● Exercise directions:
Nothing but the lines below from the first through the one with "Given: Expand the Date parameters section" should appear, printed exactly; please leave pictures out.
=== Provided data ===
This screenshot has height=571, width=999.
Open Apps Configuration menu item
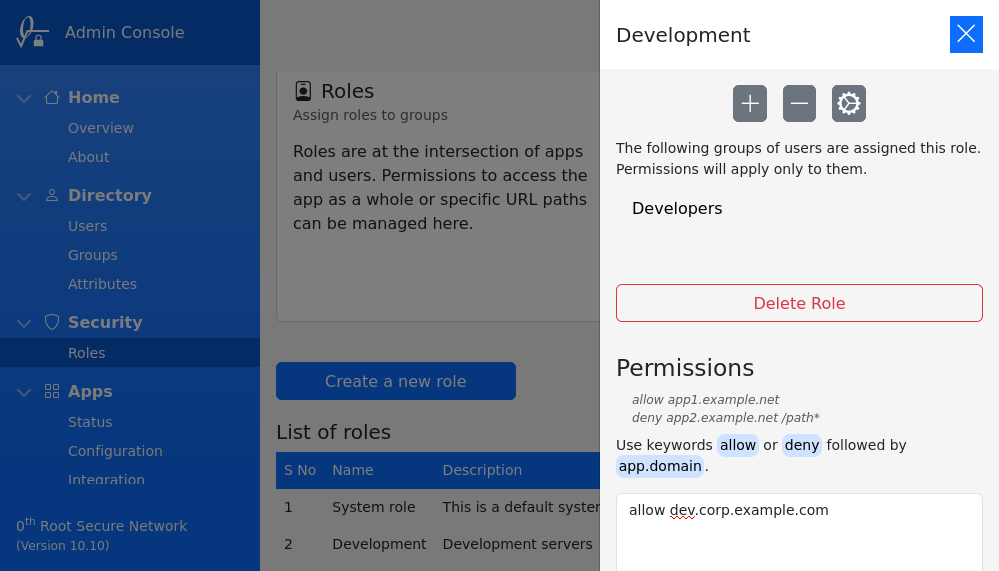click(x=115, y=451)
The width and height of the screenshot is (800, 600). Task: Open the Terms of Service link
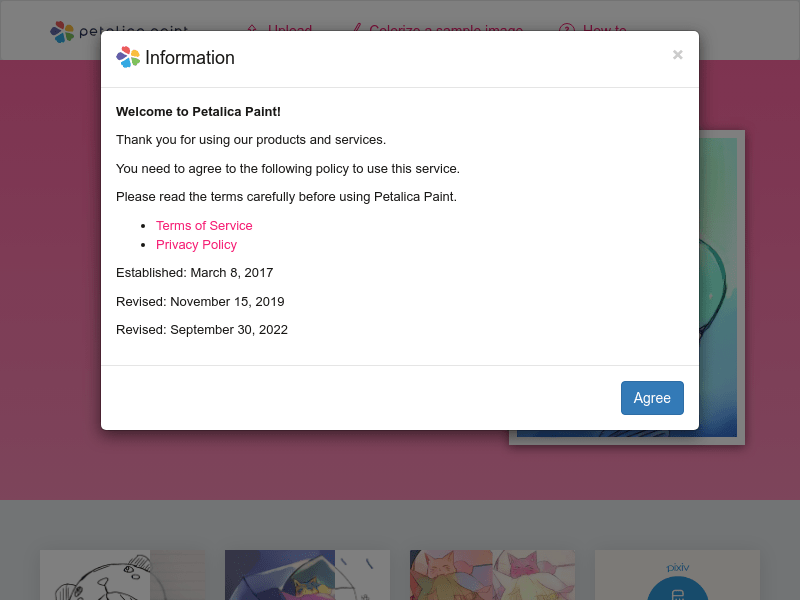204,226
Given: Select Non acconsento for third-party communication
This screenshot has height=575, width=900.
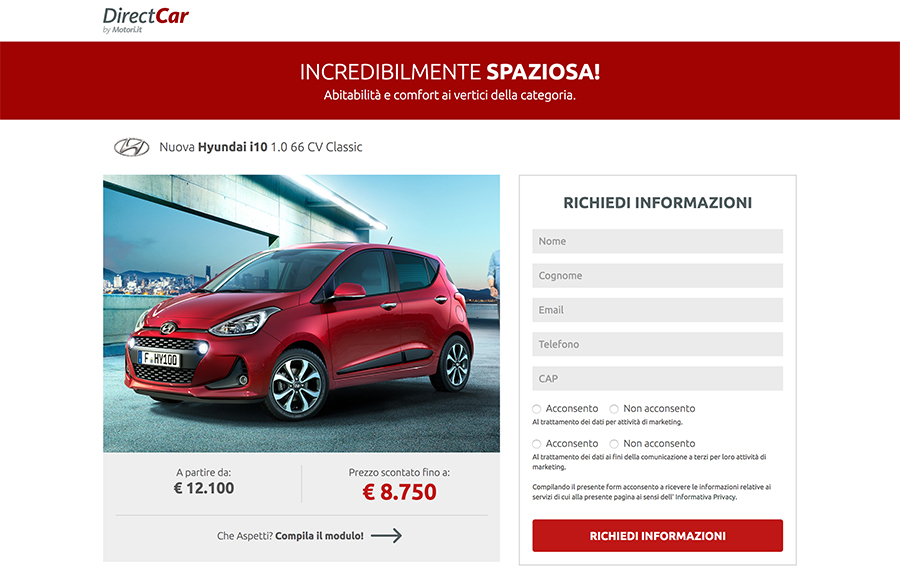Looking at the screenshot, I should click(614, 444).
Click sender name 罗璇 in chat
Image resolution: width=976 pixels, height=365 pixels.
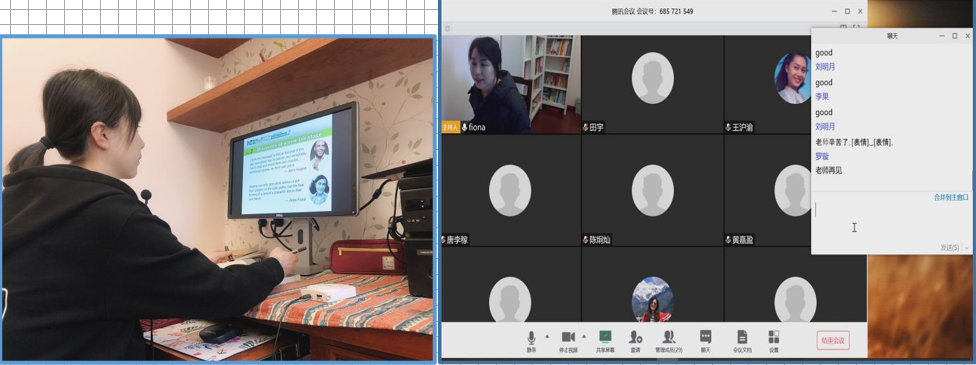[x=822, y=156]
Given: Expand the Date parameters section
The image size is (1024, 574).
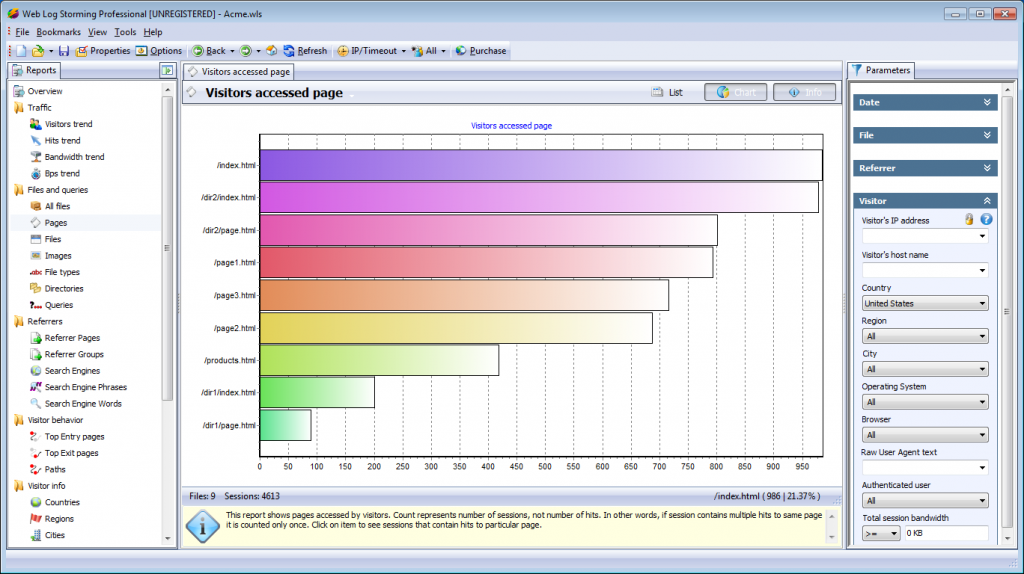Looking at the screenshot, I should pyautogui.click(x=987, y=102).
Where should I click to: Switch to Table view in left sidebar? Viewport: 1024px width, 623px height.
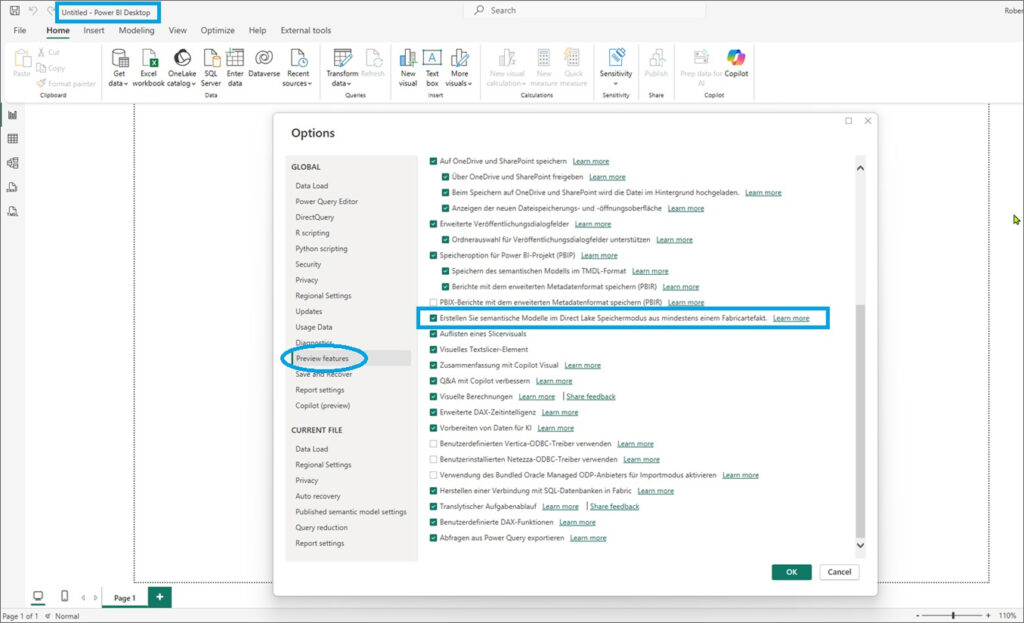[x=13, y=139]
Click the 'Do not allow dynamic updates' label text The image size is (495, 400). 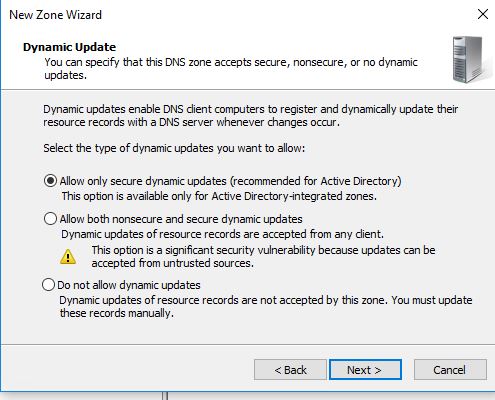coord(129,285)
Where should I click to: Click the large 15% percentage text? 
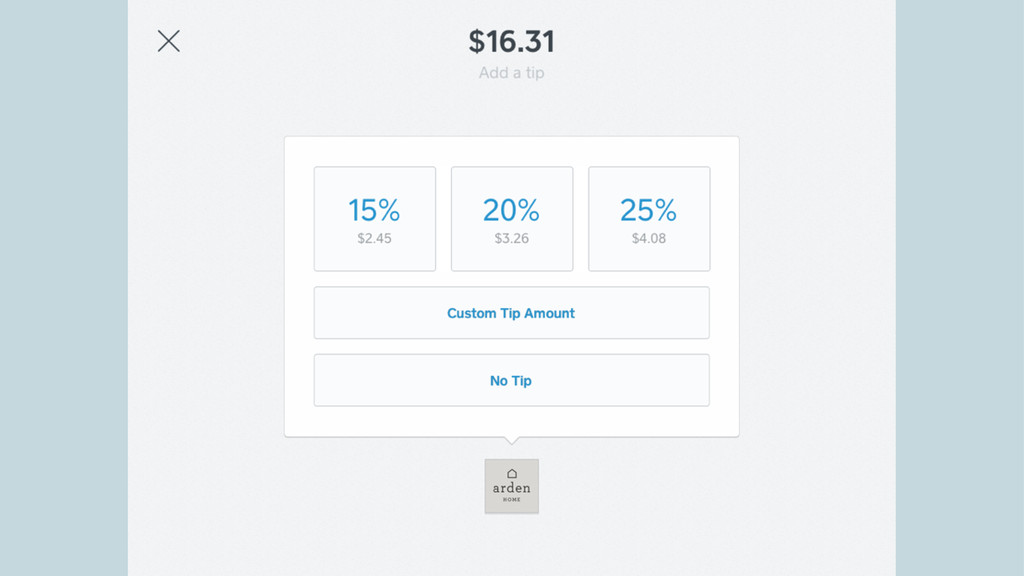374,210
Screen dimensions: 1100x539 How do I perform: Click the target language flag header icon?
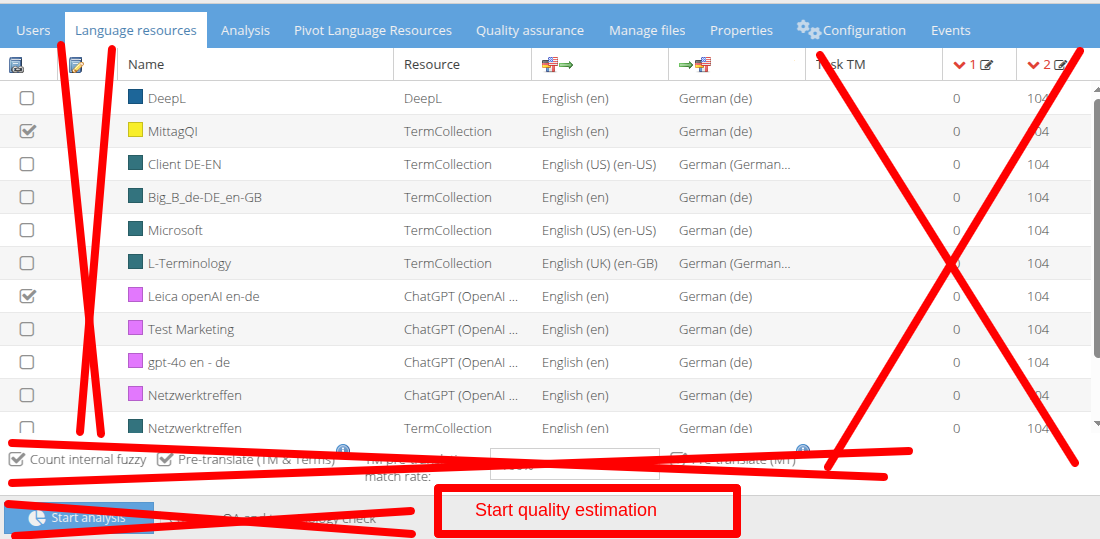(694, 65)
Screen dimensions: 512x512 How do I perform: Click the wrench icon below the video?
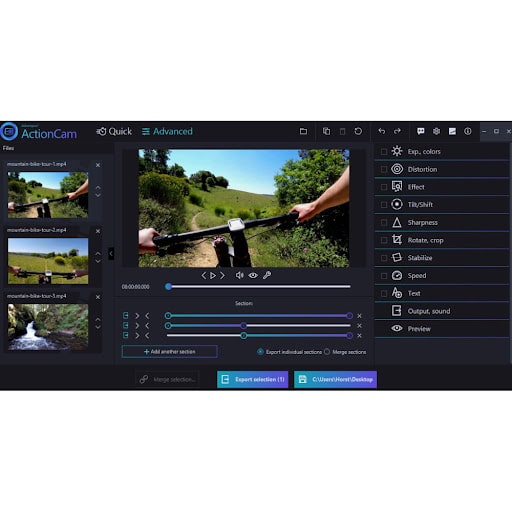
===
● Solution to the exercise:
This screenshot has height=571, width=999.
Open Apps Configuration menu item
click(x=115, y=451)
The width and height of the screenshot is (800, 600). Task: Open the Terms of Service link
204,226
Given: Select Non acconsento for third-party communication
This screenshot has height=575, width=900.
Looking at the screenshot, I should click(614, 444).
Click sender name 罗璇 in chat
Image resolution: width=976 pixels, height=365 pixels.
[x=822, y=156]
Given: Expand the Date parameters section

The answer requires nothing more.